TASK OBJECTIVE:
Lay out the data below as a Markdown table with two columns, Row and Data line, putting each line in its own row, numbered in order, and skipping blank lines. Leave the pictures out of the table.

EXCERPTED RECORDS:
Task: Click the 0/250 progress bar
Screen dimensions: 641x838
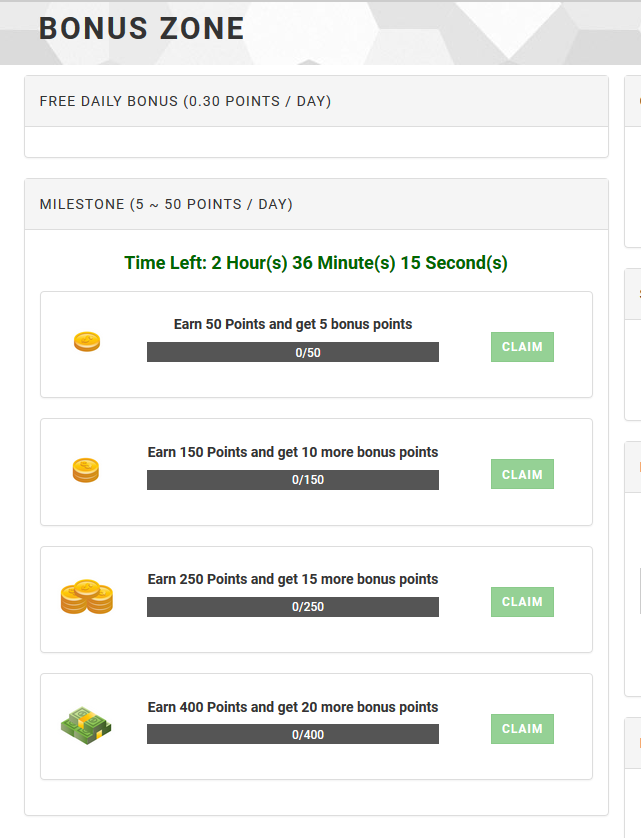Action: pos(293,607)
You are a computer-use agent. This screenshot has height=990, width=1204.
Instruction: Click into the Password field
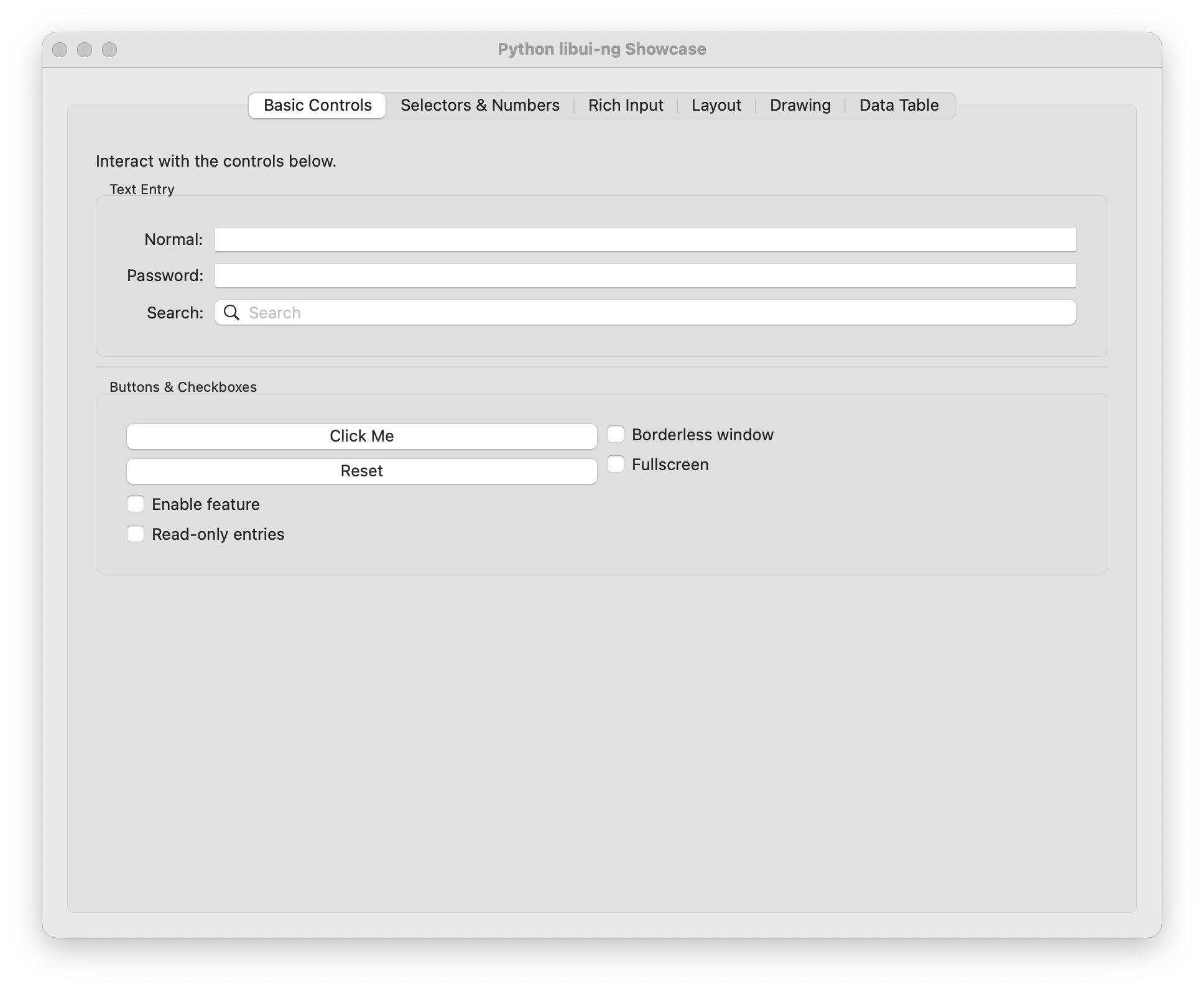[645, 275]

EXERCISE RESPONSE:
| Row | Data line |
|---|---|
| 1 | Task: Click the 0/250 progress bar |
| 2 | Screen dimensions: 641x838 |
| 3 | Action: pos(293,607) |
| 4 | You are a computer-use agent. This screenshot has height=990, width=1204. |
| 5 | Instruction: Click into the Password field |
| 6 | [645, 275] |